## What needs to be done
When you copy the entries, keep every word exactly as it stands.

--- Listed records Enclosed Below ---

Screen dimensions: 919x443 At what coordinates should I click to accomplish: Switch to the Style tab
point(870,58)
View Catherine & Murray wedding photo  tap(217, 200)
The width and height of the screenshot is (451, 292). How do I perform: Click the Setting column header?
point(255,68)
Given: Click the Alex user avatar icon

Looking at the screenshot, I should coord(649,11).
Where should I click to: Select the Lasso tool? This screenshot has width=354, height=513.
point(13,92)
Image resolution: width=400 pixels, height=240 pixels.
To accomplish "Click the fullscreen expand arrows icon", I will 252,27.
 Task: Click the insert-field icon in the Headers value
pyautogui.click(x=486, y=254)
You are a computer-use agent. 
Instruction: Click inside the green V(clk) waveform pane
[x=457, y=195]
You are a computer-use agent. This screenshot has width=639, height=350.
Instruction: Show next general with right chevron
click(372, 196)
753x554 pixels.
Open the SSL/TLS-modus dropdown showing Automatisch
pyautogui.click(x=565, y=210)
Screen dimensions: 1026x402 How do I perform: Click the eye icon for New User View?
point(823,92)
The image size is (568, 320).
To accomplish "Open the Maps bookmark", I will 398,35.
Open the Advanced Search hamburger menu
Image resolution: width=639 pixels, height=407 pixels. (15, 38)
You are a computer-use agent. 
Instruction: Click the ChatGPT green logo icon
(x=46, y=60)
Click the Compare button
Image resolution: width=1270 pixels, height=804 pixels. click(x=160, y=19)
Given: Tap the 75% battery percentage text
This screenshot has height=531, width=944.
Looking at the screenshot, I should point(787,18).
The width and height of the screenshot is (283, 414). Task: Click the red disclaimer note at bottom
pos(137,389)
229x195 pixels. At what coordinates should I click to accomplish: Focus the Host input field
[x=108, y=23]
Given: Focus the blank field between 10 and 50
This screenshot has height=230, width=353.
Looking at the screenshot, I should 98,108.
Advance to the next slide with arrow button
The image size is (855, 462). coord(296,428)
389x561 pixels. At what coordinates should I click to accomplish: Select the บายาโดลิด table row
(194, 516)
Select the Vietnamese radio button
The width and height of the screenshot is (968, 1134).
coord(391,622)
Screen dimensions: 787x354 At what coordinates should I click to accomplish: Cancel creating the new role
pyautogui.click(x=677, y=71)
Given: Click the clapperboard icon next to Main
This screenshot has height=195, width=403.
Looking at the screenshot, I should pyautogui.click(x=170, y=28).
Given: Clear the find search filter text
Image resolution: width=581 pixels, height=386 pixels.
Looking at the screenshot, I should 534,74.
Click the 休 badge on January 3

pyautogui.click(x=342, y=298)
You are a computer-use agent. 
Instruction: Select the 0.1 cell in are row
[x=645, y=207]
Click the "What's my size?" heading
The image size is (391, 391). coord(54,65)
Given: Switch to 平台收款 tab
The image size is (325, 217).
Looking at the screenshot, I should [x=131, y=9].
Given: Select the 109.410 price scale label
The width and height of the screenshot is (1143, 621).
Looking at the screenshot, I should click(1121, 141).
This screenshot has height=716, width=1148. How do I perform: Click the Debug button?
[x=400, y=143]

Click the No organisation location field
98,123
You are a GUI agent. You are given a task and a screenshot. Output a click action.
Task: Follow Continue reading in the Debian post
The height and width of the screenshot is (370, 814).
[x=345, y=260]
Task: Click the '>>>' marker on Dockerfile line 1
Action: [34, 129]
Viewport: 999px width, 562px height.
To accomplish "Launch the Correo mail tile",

--- End of Enclosed Listed records ---

## Response
Screen dimensions: 919x443 At what coordinates should I click to accomplish: Switch to the Style tab
point(870,58)
View Catherine & Murray wedding photo  tap(217, 200)
The width and height of the screenshot is (451, 292). How do I perform: Click the Setting column header?
point(255,68)
Given: Click the Alex user avatar icon

Looking at the screenshot, I should coord(649,11).
Where should I click to: Select the Lasso tool? This screenshot has width=354, height=513.
point(13,92)
Image resolution: width=400 pixels, height=240 pixels.
To accomplish "Click the fullscreen expand arrows icon", I will 252,27.
 Task: Click the insert-field icon in the Headers value
pyautogui.click(x=486, y=254)
You are a computer-use agent. 
Instruction: Click inside the green V(clk) waveform pane
[x=457, y=195]
You are a computer-use agent. This screenshot has width=639, height=350.
Instruction: Show next general with right chevron
click(372, 196)
753x554 pixels.
Open the SSL/TLS-modus dropdown showing Automatisch
pyautogui.click(x=565, y=210)
Screen dimensions: 1026x402 How do I perform: Click the eye icon for New User View?
point(823,92)
The image size is (568, 320).
To accomplish "Open the Maps bookmark", I will 398,35.
Open the Advanced Search hamburger menu
Image resolution: width=639 pixels, height=407 pixels. (15, 38)
You are a computer-use agent. 
Instruction: Click the ChatGPT green logo icon
(x=46, y=60)
Click the Compare button
Image resolution: width=1270 pixels, height=804 pixels. click(x=160, y=19)
Given: Tap the 75% battery percentage text
This screenshot has height=531, width=944.
Looking at the screenshot, I should point(787,18).
The width and height of the screenshot is (283, 414). Task: Click the red disclaimer note at bottom
pos(137,389)
229x195 pixels. At what coordinates should I click to accomplish: Focus the Host input field
[x=108, y=23]
Given: Focus the blank field between 10 and 50
This screenshot has height=230, width=353.
Looking at the screenshot, I should 98,108.
Advance to the next slide with arrow button
The image size is (855, 462). coord(296,428)
389x561 pixels. At what coordinates should I click to accomplish: Select the บายาโดลิด table row
(194, 516)
Select the Vietnamese radio button
The width and height of the screenshot is (968, 1134).
coord(391,622)
Screen dimensions: 787x354 At what coordinates should I click to accomplish: Cancel creating the new role
pyautogui.click(x=677, y=71)
Given: Click the clapperboard icon next to Main
This screenshot has height=195, width=403.
Looking at the screenshot, I should pyautogui.click(x=170, y=28).
Given: Clear the find search filter text
Image resolution: width=581 pixels, height=386 pixels.
Looking at the screenshot, I should 534,74.
Click the 休 badge on January 3

pyautogui.click(x=342, y=298)
You are a computer-use agent. 
Instruction: Select the 0.1 cell in are row
[x=645, y=207]
Click the "What's my size?" heading
The image size is (391, 391). coord(54,65)
Given: Switch to 平台收款 tab
The image size is (325, 217).
Looking at the screenshot, I should [x=131, y=9].
Given: Select the 109.410 price scale label
The width and height of the screenshot is (1143, 621).
Looking at the screenshot, I should click(1121, 141).
This screenshot has height=716, width=1148. How do I perform: Click the Debug button?
[x=400, y=143]

Click the No organisation location field
98,123
You are a GUI agent. You are given a task and a screenshot. Output a click action.
Task: Follow Continue reading in the Debian post
The height and width of the screenshot is (370, 814).
[x=345, y=260]
Task: Click the '>>>' marker on Dockerfile line 1
Action: [34, 129]
Viewport: 999px width, 562px height.
To accomplish "Launch the Correo mail tile",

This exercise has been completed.